近期数据表明,嗜碱性粒细胞和肥大细胞在血浆脂蛋白的处理和积累过程中发挥着潜在作用。本研究调查了¹¹¹铟标记的低密度脂蛋白(LDL)、¹¹¹铟标记的乙酰化LDL和¹¹¹铟标记的极低密度脂蛋白(VLDL)与纯化的原代人血嗜碱性粒细胞、永生化人嗜碱性粒细胞(KU812细胞系)以及人肥大细胞系HMC-1之间的相互作用。¹¹¹铟-LDL的结合位点解析为曲线型Scatchard图,表明原代嗜碱性粒细胞上存在两类特异性结合位点(Bmax1,7404个位点/细胞;Kd1,1.9 nmol/L;Bmax2,39,611个位点/细胞;Kd2,29 nmol/L),KU812细胞上(Bmax1,8290±2690个位点/细胞;Kd1,2.4±0.6 nmol/L;Bmax2,46,470个位点/细胞;Kd2,33.4±7.8 nmol/L),以及HMC-1细胞上(Bmax1,7840±360个位点/细胞;Kd1,1.8±0.8 nmol/L;Bmax2,61,450±9900个位点/细胞;Kd2,28.4±9.4 nmol/L)。在KU812细胞上,富含载脂蛋白(apo)-E的高密度脂蛋白(HDL)(IC50,14±6 nmol/L)、LDL(IC50,29±11 nmol/L)、VLDL(IC50,55±21 nmol/L)、HDL2(IC50,420±140 nmol/L)和肝素(IC50,67±28 nmol/L)可取代¹¹¹铟-LDL的结合,而HDL、HDL3或乙酰化LDL(IC50>1 μmol/L)则无竞争作用。

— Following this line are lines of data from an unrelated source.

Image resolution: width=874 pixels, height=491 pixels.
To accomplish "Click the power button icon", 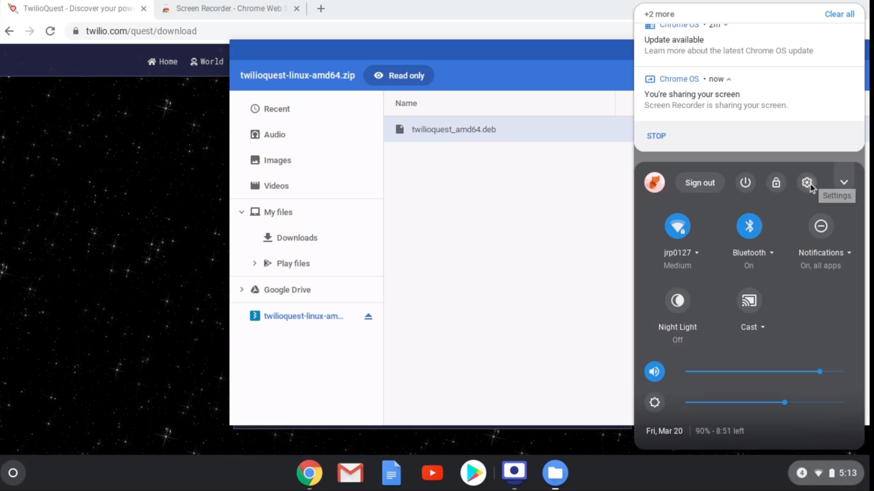I will [745, 182].
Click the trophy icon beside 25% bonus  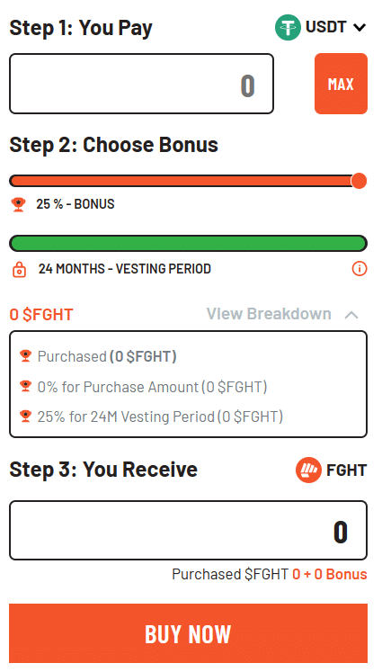tap(18, 204)
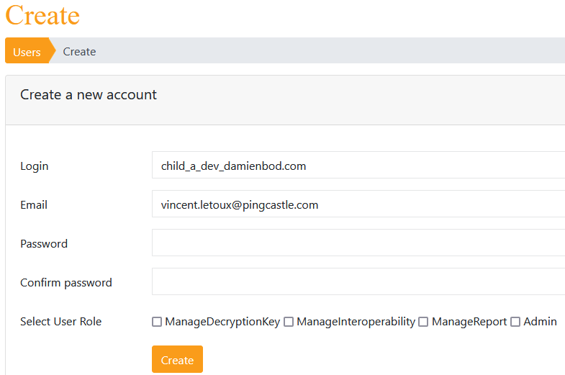Click the Users breadcrumb link

[27, 52]
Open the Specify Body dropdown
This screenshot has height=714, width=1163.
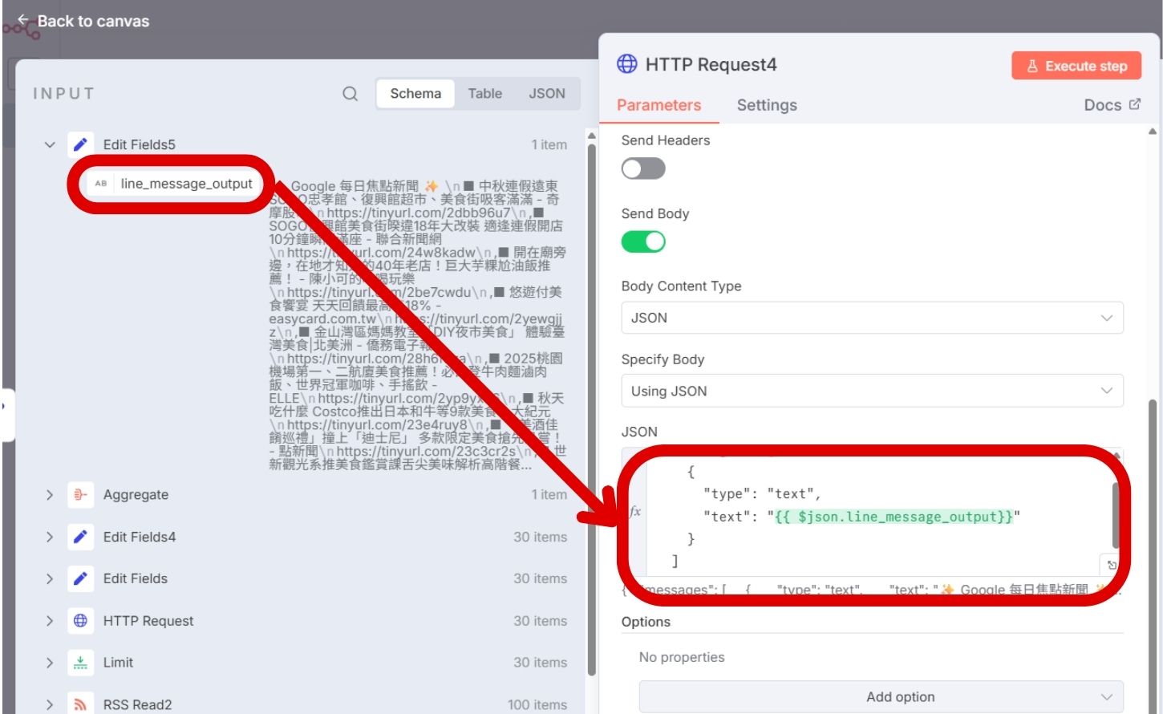click(872, 391)
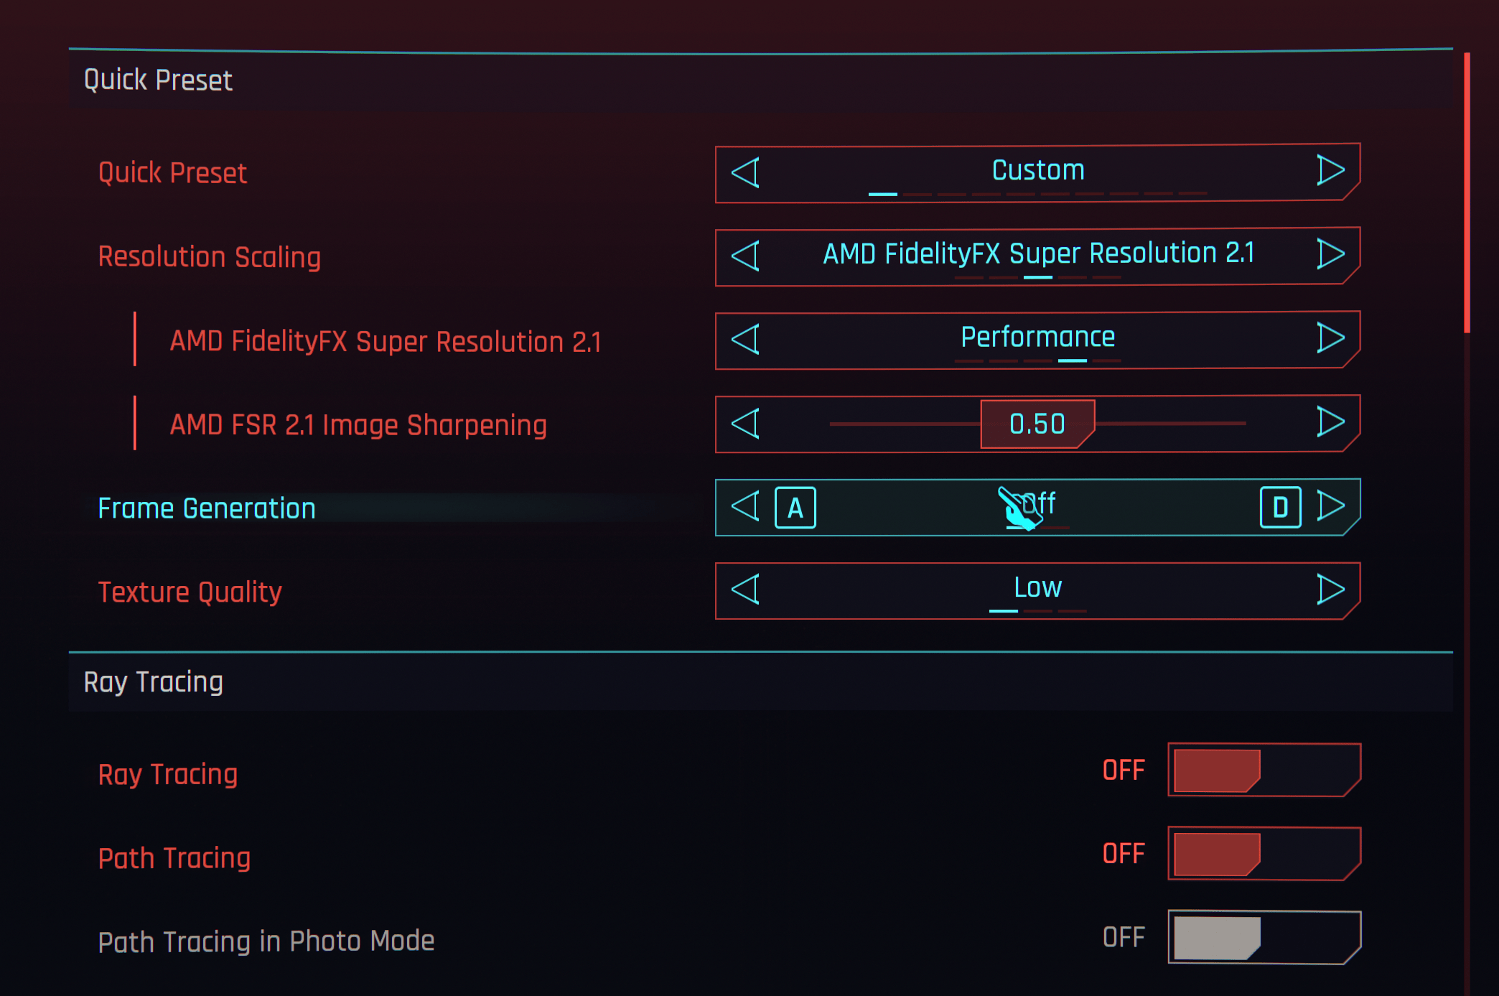Click right arrow on Quick Preset selector
The width and height of the screenshot is (1499, 996).
1330,171
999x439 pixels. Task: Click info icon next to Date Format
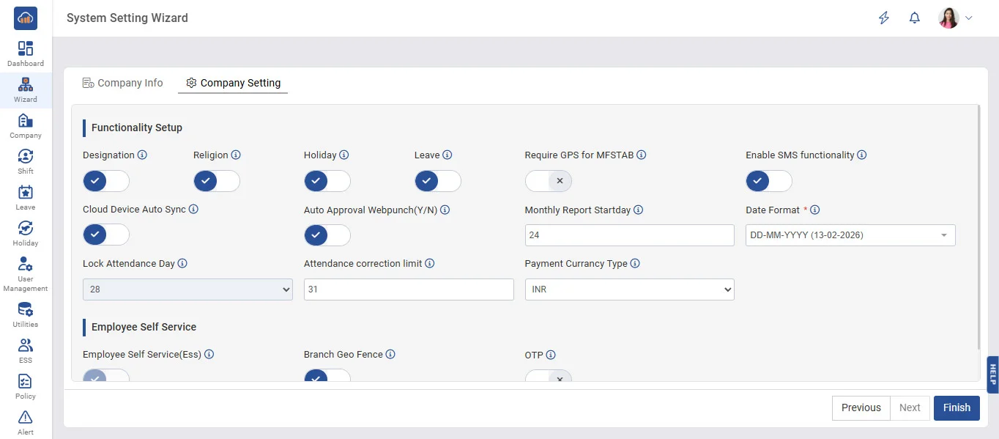(x=815, y=210)
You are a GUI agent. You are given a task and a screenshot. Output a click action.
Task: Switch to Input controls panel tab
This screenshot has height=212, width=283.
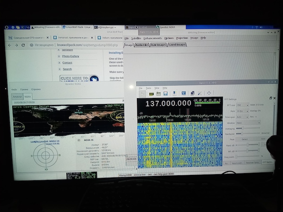click(x=238, y=163)
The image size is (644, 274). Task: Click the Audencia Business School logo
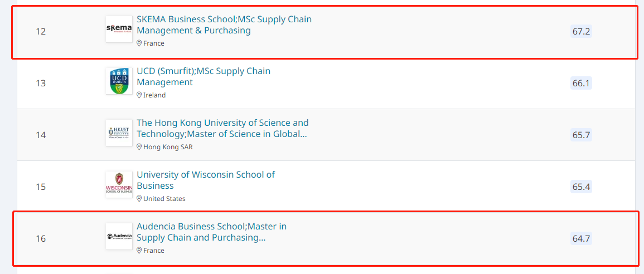(119, 237)
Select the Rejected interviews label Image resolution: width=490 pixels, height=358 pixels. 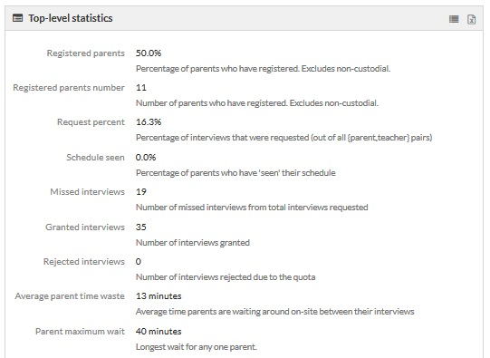(84, 261)
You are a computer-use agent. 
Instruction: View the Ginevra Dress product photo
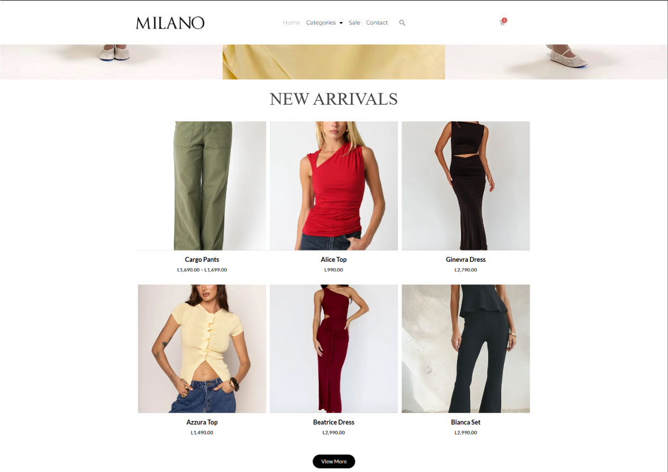pos(466,185)
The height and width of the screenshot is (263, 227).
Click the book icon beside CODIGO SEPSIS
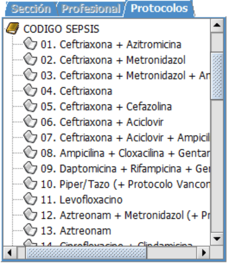(13, 29)
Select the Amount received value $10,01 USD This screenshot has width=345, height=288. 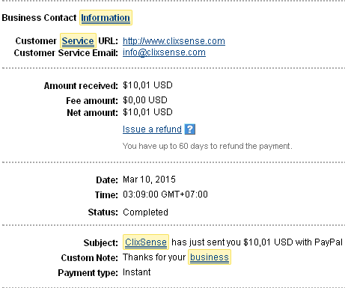(x=147, y=85)
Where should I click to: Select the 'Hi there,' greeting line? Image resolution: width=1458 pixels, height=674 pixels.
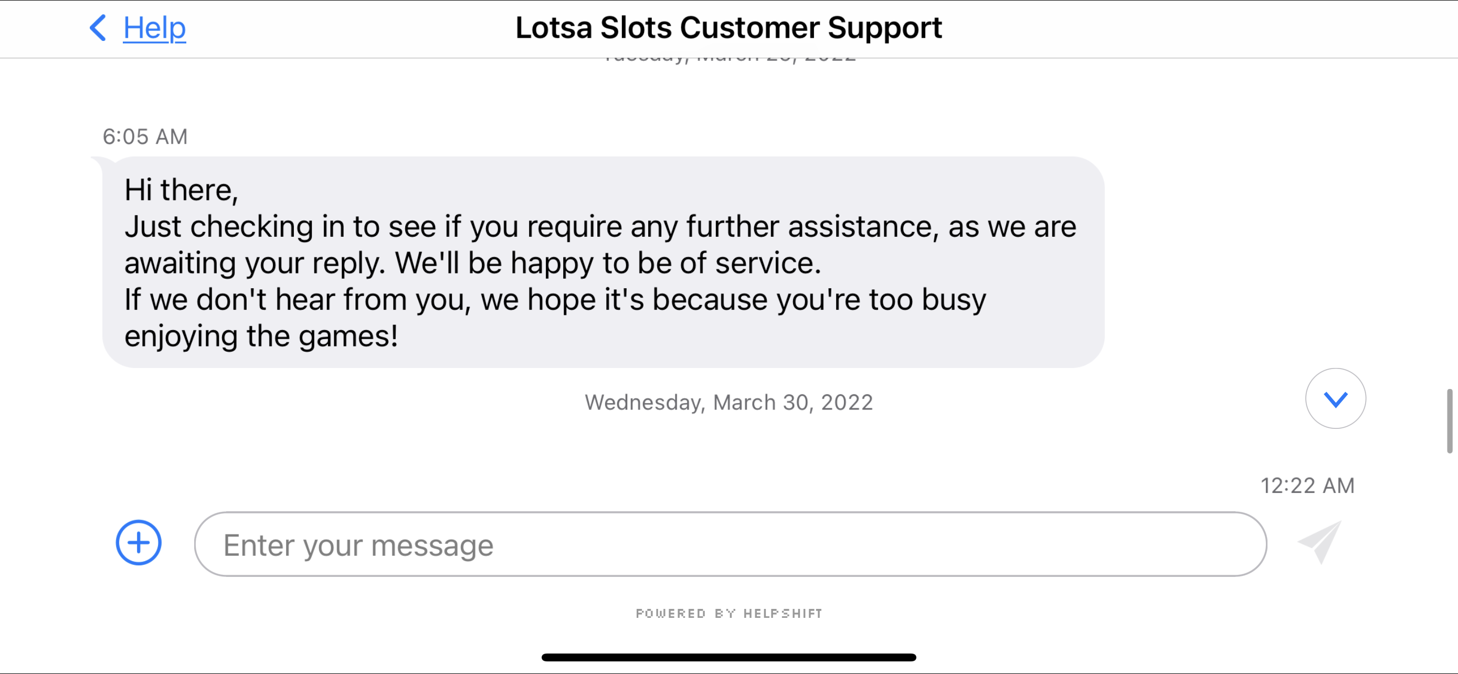click(x=181, y=190)
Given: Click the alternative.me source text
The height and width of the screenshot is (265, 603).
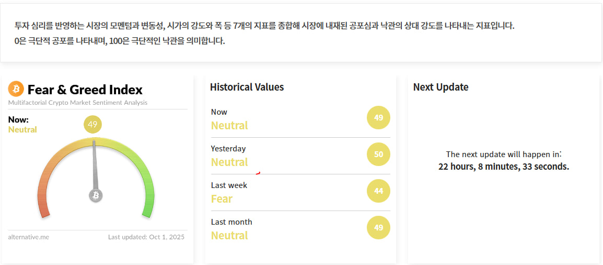Looking at the screenshot, I should tap(29, 237).
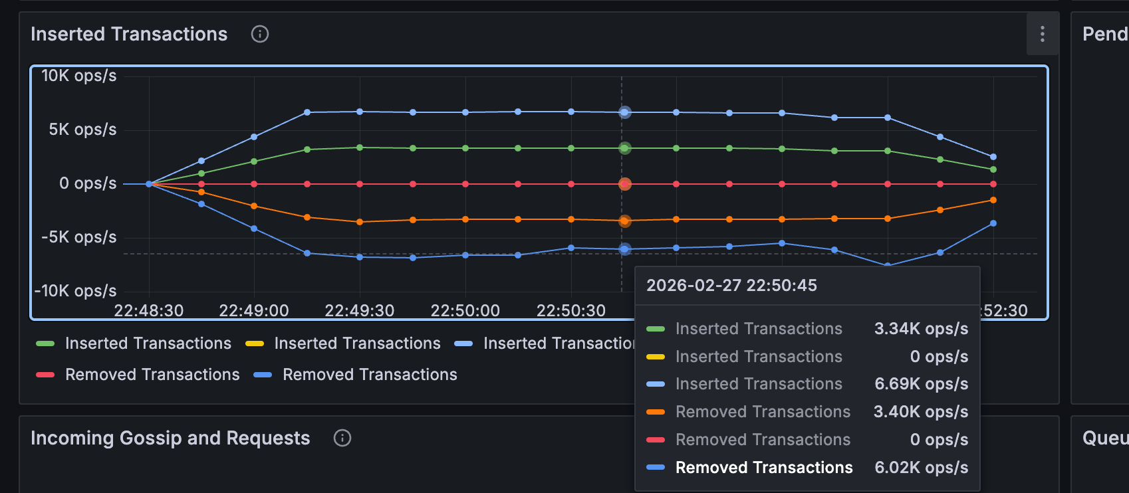Open the yellow legend series color swatch
The image size is (1129, 493).
(x=255, y=344)
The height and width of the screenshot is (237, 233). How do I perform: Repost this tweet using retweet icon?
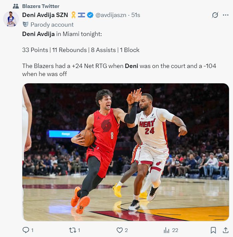coord(73,230)
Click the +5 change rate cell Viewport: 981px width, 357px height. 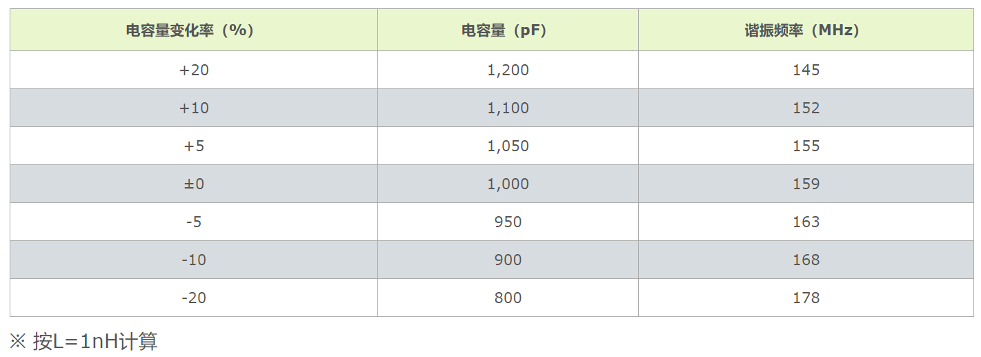tap(194, 146)
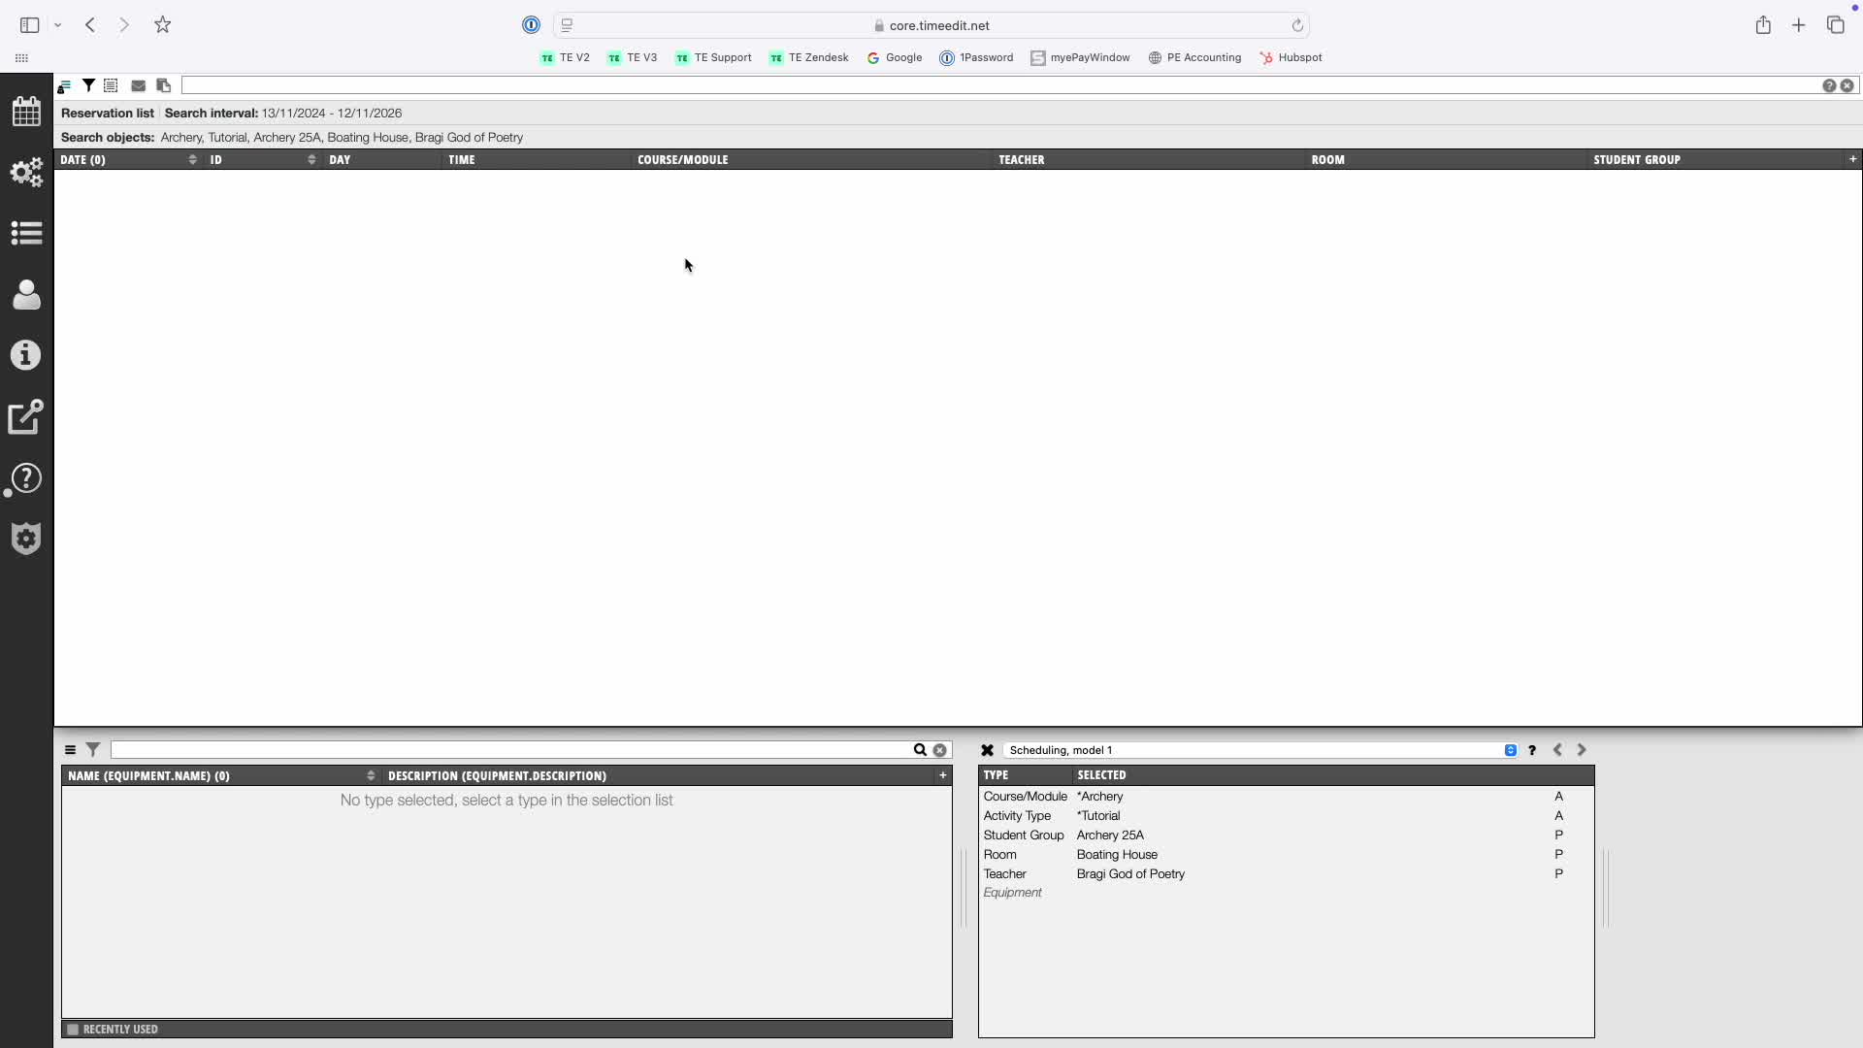Select the Teacher row Bragi God of Poetry
1863x1048 pixels.
pyautogui.click(x=1130, y=873)
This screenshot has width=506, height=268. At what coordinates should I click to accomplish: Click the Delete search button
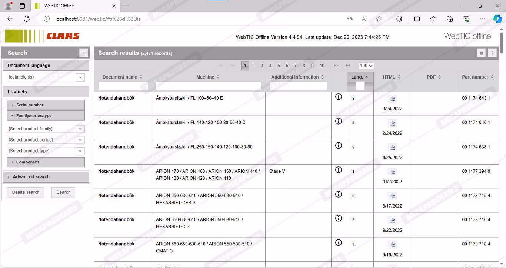[x=26, y=192]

使用单克隆抗体C7进行的蛋白质印迹分析证实人嗜碱性粒细胞和HMC-1细胞上存在LDL受体。在人嗜碱性粒细胞和HMC-1细胞上均未检测到¹¹¹铟-乙酰化LDL结合位点(清道夫受体)。¹¹¹铟-VLDL与原代嗜碱性粒细胞上的一类高亲和力结合位点结合(Bmax,4320个位点/细胞;Kd,10 nmol/L),KU812细胞上(Bmax,4020±840个位点/细胞;Kd,8±3 nmol/L),以及HMC-1细胞上(Bmax,6143±1866个位点/细胞;Kd,4±2 nmol/L)。¹¹¹铟-VLDL的结合可被VLDL>LDL>富含apoE的HDL取代,但不能被肝素取代(IC50>1 mmol/L)。在前列腺素E1存在的情况下,¹¹¹铟-LDL受体的数量在高亲和力范围内增加了150%(P<0.05),在低亲和力范围内增加了170%(P<0.01),而¹¹¹铟-VLDL结合位点的数量保持不变。VLDL, LDL, HDL以及HDL2和HDL3亚类可抑制原代正常嗜碱性粒细胞(n = 3)和肥大细胞(n = 3)的免疫性组胺释放。我们的数据为人类嗜碱性粒细胞和HMC-1肥大细胞上存在LDL和VLDL结合位点提供了证据。这些位点的确切生物学和病理生理学作用仍有待阐明。